El suicidio asistido es una forma de eutanasia que legaliza que los médicos y las familias puedan colaborar con quien desea morir. El semanario The Economist lo presenta –en un articulo de la semana pasada– como la siguiente frontera de la libertad del individuo. Pero para nosotros se trata de otra sutil forma de esconder la cultura del descarte que hace que valoremos a los individuos -incluso a nosotros mismos- sólo por nuestra productividad inmediata y no por la insustituible aportación como personas.
En general los argumentos dominantes a favor de la legalización del suicidio asistido tienden a desarrollar un discurso unilateral, que podría sintetizarse en la realización autónoma a través de la muerte, en determinados casos. Así aparece en general en el último número de The Economist. Igualmente parece entenderse que las normas que sancionan el auxilio ejecutivo al suicidio pertenecen a una especie de resto religioso en la legislación civil incompatible con nuestra sociedad postmoderna. Se obvia que en la mayoría de los casos el suicidio asistido apenas encubre una eutanasia médicamente administrada, y se descuida también un dato fundamental. En la mayor parte de los países occidentales el suicidio es la primera causa de muerte violenta y tiene casi siempre una connotación patológica. En otras palabras, por diversas razones el suicidio es una amenaza superior por ejemplo a los accidentes de tráfico o la violencia en el seno del hogar. Quiere decirse que toda trivialización del suicidio o incluso su presentación como un acto de liberación, por mucho que Emil Cioran sostuviese que solo se suicidan los optimistas, obvia la mayor parte del problema.

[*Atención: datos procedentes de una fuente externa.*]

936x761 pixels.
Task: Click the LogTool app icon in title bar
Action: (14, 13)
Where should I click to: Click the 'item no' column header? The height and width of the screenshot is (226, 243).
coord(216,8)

Por otra parte, observando las deficiencias en esos mismos países en la atención no sólo sanitaria sino social a las personas en las últimas fases de su vida, o a las que tienen graves carencias, parece que la solución humanitaria de matarlos con asistencia médica es otra forma de “pasar la pelota” o eludir una situación que para el conjunto de la sociedad parece incómoda.
En última instancia el suicidio asistido no resuelve los dos grandes problemas ligados a la eutanasia: uno la clasificación objetiva en vidas que merecen o no ser vividas, otro el poder del médico de matar. El concepto de vida que no merece la pena vivirse incide plenamente en la cultura del descarte de una forma ciertamente sutil. Por presión social se ayuda a que determinados sujetos se consideren a sí mismos, y queden caracterizados socialmente como superfluos. Lejos de humanizarse su permanencia, se busca una “salida” humanizada y no dolorosa. Eso sí, la solución asistida ayuda a disminuir el gasto sanitario.
José Miguel Serrano Ruiz-Calderon: Profesor Filosofía del Derecho. Universidad Complutense de Madrid.